▼

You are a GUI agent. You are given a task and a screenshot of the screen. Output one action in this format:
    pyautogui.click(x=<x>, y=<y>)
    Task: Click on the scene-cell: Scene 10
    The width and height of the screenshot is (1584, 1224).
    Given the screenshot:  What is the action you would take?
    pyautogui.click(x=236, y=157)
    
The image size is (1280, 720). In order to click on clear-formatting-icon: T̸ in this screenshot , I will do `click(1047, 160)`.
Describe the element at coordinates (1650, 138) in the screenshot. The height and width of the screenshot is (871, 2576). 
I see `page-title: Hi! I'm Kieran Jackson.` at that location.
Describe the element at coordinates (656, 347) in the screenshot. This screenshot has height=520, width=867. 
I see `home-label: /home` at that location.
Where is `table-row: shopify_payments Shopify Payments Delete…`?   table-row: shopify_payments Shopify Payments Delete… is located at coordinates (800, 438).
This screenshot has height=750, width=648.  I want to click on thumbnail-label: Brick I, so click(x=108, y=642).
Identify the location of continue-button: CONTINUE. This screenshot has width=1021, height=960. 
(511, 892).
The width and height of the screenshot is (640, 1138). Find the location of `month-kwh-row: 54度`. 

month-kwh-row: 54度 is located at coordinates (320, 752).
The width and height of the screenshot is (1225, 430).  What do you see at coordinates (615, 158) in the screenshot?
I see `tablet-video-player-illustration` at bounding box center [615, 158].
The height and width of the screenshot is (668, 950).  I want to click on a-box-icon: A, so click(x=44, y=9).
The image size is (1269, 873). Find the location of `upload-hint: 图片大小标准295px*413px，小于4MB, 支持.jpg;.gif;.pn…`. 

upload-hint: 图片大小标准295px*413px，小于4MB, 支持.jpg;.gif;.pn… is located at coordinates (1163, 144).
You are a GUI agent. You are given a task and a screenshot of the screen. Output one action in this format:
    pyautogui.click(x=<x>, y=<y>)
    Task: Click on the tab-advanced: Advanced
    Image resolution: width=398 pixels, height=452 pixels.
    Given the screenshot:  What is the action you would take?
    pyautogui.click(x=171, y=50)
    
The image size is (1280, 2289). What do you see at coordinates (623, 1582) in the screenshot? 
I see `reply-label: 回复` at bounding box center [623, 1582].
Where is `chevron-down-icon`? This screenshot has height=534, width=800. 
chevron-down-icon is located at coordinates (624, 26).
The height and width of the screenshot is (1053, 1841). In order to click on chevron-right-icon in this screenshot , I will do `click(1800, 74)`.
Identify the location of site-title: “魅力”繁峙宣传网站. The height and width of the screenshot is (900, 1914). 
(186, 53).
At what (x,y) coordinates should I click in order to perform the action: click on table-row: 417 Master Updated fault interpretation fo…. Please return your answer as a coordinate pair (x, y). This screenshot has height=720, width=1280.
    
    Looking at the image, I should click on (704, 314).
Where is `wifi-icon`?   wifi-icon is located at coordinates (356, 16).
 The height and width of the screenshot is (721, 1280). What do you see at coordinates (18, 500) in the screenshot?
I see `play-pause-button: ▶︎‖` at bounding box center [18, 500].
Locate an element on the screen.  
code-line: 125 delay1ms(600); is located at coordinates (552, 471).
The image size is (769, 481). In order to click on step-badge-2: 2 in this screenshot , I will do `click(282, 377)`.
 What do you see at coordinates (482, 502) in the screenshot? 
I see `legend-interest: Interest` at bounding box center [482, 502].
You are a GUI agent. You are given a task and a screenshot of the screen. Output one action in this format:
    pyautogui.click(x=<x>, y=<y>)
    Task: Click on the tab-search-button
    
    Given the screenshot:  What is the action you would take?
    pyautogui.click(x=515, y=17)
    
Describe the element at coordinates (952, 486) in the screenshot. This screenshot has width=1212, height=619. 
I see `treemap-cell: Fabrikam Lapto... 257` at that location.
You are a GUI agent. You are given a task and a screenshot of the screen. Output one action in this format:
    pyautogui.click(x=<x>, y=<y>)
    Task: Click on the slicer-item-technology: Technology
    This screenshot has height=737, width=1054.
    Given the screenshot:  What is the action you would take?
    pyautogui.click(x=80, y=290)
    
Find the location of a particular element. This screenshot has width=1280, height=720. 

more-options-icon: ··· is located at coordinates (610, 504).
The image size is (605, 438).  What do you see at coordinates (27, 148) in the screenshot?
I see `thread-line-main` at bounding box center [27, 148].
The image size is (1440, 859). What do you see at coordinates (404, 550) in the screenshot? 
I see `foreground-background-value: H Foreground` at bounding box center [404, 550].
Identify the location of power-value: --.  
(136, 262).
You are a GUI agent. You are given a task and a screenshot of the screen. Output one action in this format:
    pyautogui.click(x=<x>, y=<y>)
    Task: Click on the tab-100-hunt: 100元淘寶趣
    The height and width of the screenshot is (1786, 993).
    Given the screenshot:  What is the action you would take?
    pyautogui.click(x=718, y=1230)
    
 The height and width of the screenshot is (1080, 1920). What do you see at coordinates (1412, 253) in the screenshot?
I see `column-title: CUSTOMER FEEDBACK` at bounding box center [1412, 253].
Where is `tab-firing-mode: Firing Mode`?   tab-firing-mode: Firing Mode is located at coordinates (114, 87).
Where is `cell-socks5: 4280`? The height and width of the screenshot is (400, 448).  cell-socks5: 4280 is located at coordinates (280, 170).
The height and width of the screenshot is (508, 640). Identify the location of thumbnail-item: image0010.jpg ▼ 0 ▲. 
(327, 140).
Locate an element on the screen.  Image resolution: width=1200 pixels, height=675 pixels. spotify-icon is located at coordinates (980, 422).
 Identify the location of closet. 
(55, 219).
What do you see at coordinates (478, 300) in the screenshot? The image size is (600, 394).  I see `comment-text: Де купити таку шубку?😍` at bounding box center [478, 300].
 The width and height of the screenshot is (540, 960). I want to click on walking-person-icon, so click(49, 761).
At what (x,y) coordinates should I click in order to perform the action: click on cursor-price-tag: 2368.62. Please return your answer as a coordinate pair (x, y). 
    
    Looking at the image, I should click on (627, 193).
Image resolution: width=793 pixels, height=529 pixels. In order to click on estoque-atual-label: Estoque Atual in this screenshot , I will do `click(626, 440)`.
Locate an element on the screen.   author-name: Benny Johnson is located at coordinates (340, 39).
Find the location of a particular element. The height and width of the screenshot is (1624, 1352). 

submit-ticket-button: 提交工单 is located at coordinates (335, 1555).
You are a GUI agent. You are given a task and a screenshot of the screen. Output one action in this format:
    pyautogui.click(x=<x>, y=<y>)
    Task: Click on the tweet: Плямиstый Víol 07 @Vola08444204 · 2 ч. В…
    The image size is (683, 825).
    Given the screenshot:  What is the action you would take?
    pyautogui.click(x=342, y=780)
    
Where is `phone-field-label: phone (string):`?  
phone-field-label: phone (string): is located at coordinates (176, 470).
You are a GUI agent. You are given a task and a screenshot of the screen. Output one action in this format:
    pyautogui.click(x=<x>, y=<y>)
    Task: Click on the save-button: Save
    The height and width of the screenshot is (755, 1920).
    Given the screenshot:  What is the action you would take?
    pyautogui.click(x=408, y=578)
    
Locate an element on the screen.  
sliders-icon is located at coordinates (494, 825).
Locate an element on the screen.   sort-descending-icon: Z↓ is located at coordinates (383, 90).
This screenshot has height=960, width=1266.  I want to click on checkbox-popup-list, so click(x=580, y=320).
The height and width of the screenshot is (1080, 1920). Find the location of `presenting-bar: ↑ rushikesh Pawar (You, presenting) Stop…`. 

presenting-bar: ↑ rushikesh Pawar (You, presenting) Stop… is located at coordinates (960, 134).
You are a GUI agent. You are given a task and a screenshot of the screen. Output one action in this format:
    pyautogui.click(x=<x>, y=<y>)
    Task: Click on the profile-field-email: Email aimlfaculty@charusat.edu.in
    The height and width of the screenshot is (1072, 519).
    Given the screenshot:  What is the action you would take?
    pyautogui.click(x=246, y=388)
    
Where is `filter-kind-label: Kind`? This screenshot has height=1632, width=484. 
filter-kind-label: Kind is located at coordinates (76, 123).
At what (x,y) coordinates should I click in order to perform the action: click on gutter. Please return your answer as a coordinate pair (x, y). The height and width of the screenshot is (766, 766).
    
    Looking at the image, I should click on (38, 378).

▲

EXERCISE OBJECTIVE |
Starting at the line that contains "is (766, 766)." and ending with the last line of the entries, render each line as one string in a JSON list, leaving out blank lines.

ANSWER TO THIS EXERCISE |
[
  "At what (x,y) coordinates should I click in order to perform the action: click on gutter. Please return your answer as a coordinate pair (x, y). The height and width of the screenshot is (766, 766).",
  "    Looking at the image, I should click on (38, 378)."
]